Саблин в две минуты был готов. Праздничное настроение, охватившее его, не унималось, но шумными, весело перекликающимися колоколами звонило у него на душе, и было хорошо, и хотелось обнять весь мир от этого ощущения молодости, здоровья, красоты своего полка, который уже выстраивался по улице, сознания, что сам составляешь маленькую песчинку в этом лихом славном, знаменитом полку.

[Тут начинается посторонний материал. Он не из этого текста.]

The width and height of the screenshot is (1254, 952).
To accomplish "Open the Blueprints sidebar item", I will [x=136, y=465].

Было дивно хорошо увидать своего Мирабо, сытого, холеного гунтера, блестящего, как атлас, гладкого и косившего за сахаром свой чудный черный глаз, еще отраднее было солидно подъехать к своему эскадрону, неподвижно замершему на улице, услышать команду Ротбека «смирно» и, курц-галопом подъехав к флангу, поздороваться с людьми и выслушать бодрое и радостное «здравия желаем, ваше благородие». А потом горделиво, шагом ехать по фронту и смотреть прямо в лица солдатам. Вчерашняя ночная сказка вспомнилась ему. Вспомнился весь разговор, рассказ про солдата, про бунт, про непогоду. Стало жутко смотреть на людей. Неужели Любовин?!..

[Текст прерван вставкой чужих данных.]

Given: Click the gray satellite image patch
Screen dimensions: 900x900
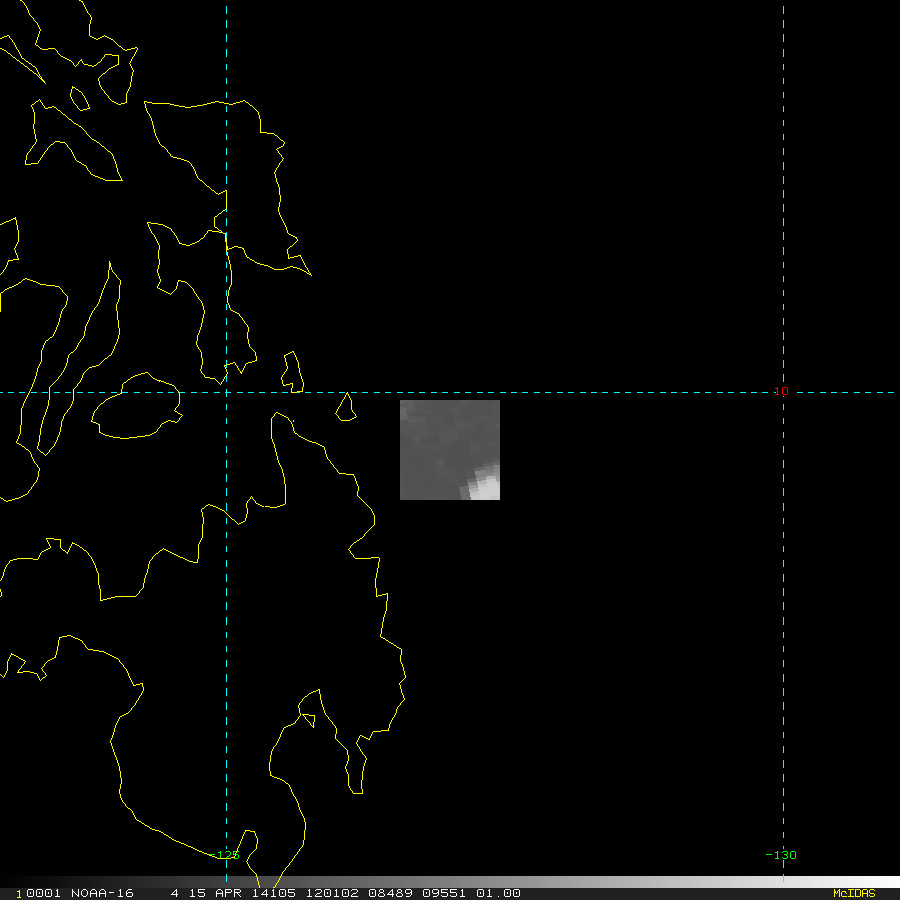Looking at the screenshot, I should click(449, 449).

Вот и Любовин. Он стоит во втором взводе в задней шеренге. Бледное лицо нахмурено, но голова повернута на Саблина и медленно провожает он его глазами.
Нет, и Любовин ничего. Бледен немного. Но он всегда такой. Нездоровый какой-то. Только погода не подгадила бы.

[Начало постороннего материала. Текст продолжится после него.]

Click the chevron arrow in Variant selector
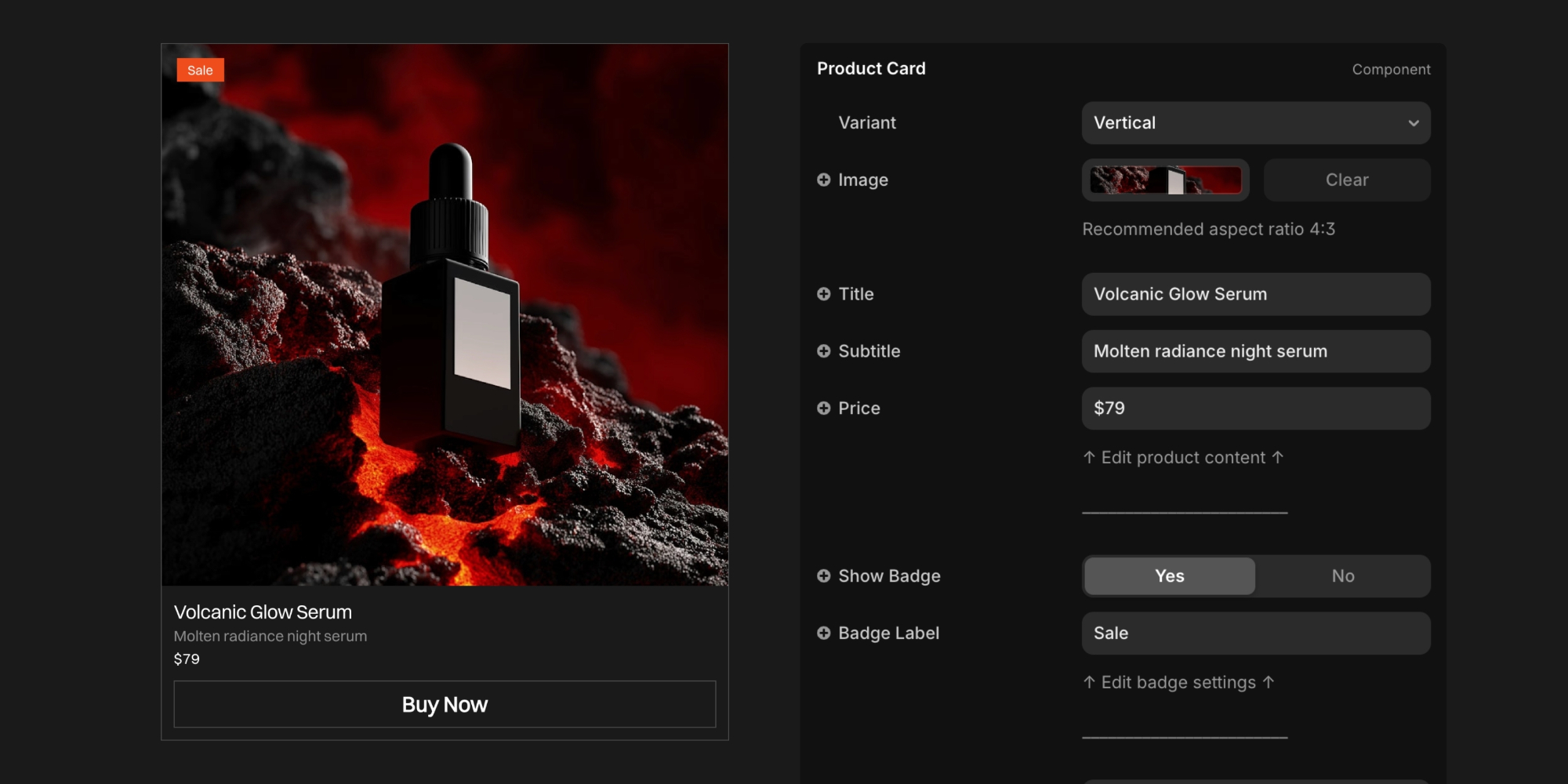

За эскадроном стоит вахмистр Иван Карпович. Вся грудь его горит в медалях, цепочка из ружей солидно спускается по животу. Какой он красавец! Лучше его никто не ездит в полку. Даром что ему уже за тридцать лет и он в отцы годится Саблину, как осторожно, почтительно глядит он на него и глазами показывает в сторону. А, — это поручик Фетисов уже подъезжает к строю.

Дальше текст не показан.